Transformers are the vulnerable part. The big high-voltage transformers that step grid power up and down were designed for 60-hertz alternating current, not the near-DC currents that geomagnetic storms induce. Sustained induced current saturates their iron cores, heats them, and can cook the windings. A blown high-voltage transformer takes 12 to 18 months to replace. Most utilities do not stock spares.
The 1989 Quebec event and what it taught
On March 13, 1989, a CME-driven storm collapsed the Hydro-Quebec grid in 92 seconds. Six million people lost power in the middle of a Canadian winter. The storm also damaged a transformer at the Salem nuclear plant in New Jersey and disrupted communications across North America.
That was a G4 storm — not the worst the Sun can produce. The Carrington event of 1859 was probably a G5+, and it set telegraph offices on fire. Operators reported sparks jumping from the equipment to the desks. A Carrington-class event today would, by some estimates, cause $1 to $2 trillion in damage and take years to fully recover from.
Why the warning window cannot stretch
The physical limit is set by the speed of the CME and the distance from the Sun to Earth. You cannot move the Sun. You cannot make the cloud slow down. The only way to extend the warning is to put detectors farther upstream — closer to the Sun — and that is hard.

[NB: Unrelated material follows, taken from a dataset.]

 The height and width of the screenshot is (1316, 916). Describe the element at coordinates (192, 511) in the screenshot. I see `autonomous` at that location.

The Parker Solar Probe flies through the corona itself, sampling the plasma where CMEs are born. ESA’s Solar Orbiter images the Sun’s poles. Both have improved the physics underlying CME prediction. Neither sits in a useful location for operational forecasting.
A proposed mission called the Space Weather Follow On at L5 — 60 degrees behind Earth in its orbit — would give forecasters a side view of CMEs as they head toward Earth, potentially extending warning to two or three days for typical storms. NOAA is funding the program. It is not flying yet.

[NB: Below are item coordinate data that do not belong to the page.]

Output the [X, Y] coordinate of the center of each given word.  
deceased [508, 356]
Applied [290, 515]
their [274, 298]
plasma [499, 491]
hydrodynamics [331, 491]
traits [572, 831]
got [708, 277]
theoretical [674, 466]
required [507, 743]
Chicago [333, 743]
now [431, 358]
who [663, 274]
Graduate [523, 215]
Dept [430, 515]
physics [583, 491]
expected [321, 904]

What an 18-hour warning is good for
You can ground-stop aircraft on polar routes, which is what airlines did during the May 2024 storm. You can switch satellite electronics into safe modes. You can shed load on the grid, which means deliberate rolling blackouts to reduce the current flowing through transformers when the induced current arrives.

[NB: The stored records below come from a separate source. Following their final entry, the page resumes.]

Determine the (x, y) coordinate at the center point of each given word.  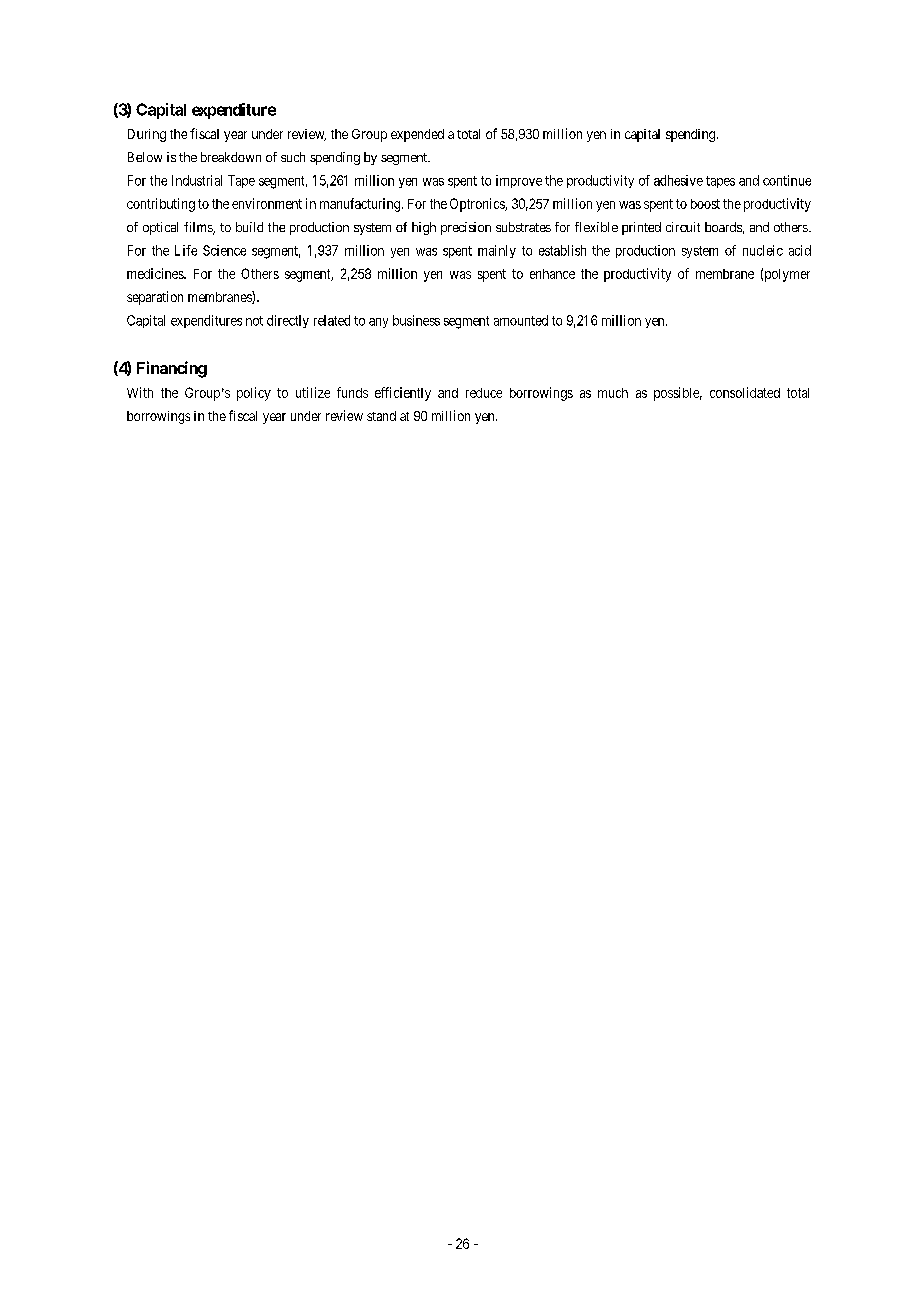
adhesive (678, 180)
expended (417, 135)
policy (254, 394)
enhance (552, 274)
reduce (484, 393)
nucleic (763, 250)
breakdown (231, 157)
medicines (156, 273)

You can warn astronauts on the International Space Station to move to the more shielded sections of the station. NASA has tracked solar storm radiation from instruments at Mars, and the dose rates during major events are high enough to matter for any crew outside Earth’s magnetic shielding.
What you cannot do in 18 hours is build a new transformer, harden a substation, or upgrade a grid. Those are decade-scale projects. The warning window is operational, not structural.
The cadence of risk
The Sun runs on an 11-year cycle. Solar maximum, when sunspots and CMEs are most frequent, peaked in 2024 and 2025. The May 2024 storm and the May 2025 G4 event both fell within that maximum.
Carrington-class events appear to happen roughly every 100 to 500 years. The 1859 storm. A 1921 event that disrupted railway telegraphs in New York. A 2012 CME that missed Earth by nine days — meaning it crossed Earth’s orbit, but Earth was not there. Had it arrived a week earlier, it would have hit head-on.
So the question is not whether another billion-ton cloud will arrive at four million miles per hour with a day of warning. The question is whether the grid it hits will be the one we have now, or one we have learned, in the meantime, to protect.
The cloud is patient. It is the Sun’s idea of weather. It leaves whenever the magnetic field above a sunspot snaps, and it travels at the speed the physics allows, and it arrives when it arrives. Somewhere on the western limb, right now, a new active region is rotating into view.